(Pixel coordinate grounding data)

= Beginning of Section =

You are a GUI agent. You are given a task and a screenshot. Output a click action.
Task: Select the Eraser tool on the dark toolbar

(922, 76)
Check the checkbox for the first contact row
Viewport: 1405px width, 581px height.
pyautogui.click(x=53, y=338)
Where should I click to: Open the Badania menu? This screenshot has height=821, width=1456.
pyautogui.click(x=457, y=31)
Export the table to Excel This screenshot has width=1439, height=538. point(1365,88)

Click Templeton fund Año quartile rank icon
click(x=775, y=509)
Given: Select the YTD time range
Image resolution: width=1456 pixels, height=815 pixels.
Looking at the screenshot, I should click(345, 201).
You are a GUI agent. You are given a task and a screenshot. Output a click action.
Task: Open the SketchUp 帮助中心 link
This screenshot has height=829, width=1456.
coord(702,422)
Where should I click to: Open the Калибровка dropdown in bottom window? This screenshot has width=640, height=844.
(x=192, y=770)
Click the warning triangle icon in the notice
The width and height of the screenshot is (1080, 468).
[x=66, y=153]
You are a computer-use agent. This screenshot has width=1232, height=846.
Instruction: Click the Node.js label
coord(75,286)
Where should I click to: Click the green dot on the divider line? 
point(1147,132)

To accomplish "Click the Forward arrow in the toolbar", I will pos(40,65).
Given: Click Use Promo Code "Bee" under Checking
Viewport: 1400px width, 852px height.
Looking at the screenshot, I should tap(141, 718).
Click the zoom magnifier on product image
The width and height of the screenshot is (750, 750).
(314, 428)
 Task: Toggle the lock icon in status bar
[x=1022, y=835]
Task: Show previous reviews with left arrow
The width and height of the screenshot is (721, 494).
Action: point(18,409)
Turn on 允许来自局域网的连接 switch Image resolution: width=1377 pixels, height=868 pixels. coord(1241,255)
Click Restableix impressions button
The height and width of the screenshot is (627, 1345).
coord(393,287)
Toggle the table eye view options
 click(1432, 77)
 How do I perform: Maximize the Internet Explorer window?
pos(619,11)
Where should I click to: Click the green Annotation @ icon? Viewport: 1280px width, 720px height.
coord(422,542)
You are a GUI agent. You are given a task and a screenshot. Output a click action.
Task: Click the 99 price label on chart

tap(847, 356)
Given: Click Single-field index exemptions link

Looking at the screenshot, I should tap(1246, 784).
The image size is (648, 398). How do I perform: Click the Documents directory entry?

= End of Section =

### [BRIEF]
The records above need to be written out again. Keep them exact.

### [OUTPUT OF THE TASK]
You are a GUI agent. You are given a task and a screenshot. Output a click action.
Task: Select the Eraser tool on the dark toolbar

(922, 76)
Check the checkbox for the first contact row
Viewport: 1405px width, 581px height.
pyautogui.click(x=53, y=338)
Where should I click to: Open the Badania menu? This screenshot has height=821, width=1456.
pyautogui.click(x=457, y=31)
Export the table to Excel This screenshot has width=1439, height=538. point(1365,88)

Click Templeton fund Año quartile rank icon
click(x=775, y=509)
Given: Select the YTD time range
Image resolution: width=1456 pixels, height=815 pixels.
Looking at the screenshot, I should click(345, 201).
You are a GUI agent. You are given a task and a screenshot. Output a click action.
Task: Open the SketchUp 帮助中心 link
This screenshot has height=829, width=1456.
coord(702,422)
Where should I click to: Open the Калибровка dropdown in bottom window? This screenshot has width=640, height=844.
(x=192, y=770)
Click the warning triangle icon in the notice
The width and height of the screenshot is (1080, 468).
[x=66, y=153]
You are a computer-use agent. This screenshot has width=1232, height=846.
Instruction: Click the Node.js label
coord(75,286)
Where should I click to: Click the green dot on the divider line? 
point(1147,132)

To accomplish "Click the Forward arrow in the toolbar", I will pos(40,65).
Given: Click Use Promo Code "Bee" under Checking
Viewport: 1400px width, 852px height.
Looking at the screenshot, I should tap(141, 718).
Click the zoom magnifier on product image
The width and height of the screenshot is (750, 750).
(314, 428)
 Task: Toggle the lock icon in status bar
[x=1022, y=835]
Task: Show previous reviews with left arrow
The width and height of the screenshot is (721, 494).
Action: point(18,409)
Turn on 允许来自局域网的连接 switch Image resolution: width=1377 pixels, height=868 pixels. coord(1241,255)
Click Restableix impressions button
The height and width of the screenshot is (627, 1345).
coord(393,287)
Toggle the table eye view options
 click(1432, 77)
 How do I perform: Maximize the Internet Explorer window?
pos(619,11)
Where should I click to: Click the green Annotation @ icon? Viewport: 1280px width, 720px height.
coord(422,542)
You are a GUI agent. You are given a task and a screenshot. Output a click action.
Task: Click the 99 price label on chart

tap(847, 356)
Given: Click Single-field index exemptions link

Looking at the screenshot, I should tap(1246, 784).
The image size is (648, 398). How do I perform: Click the Documents directory entry?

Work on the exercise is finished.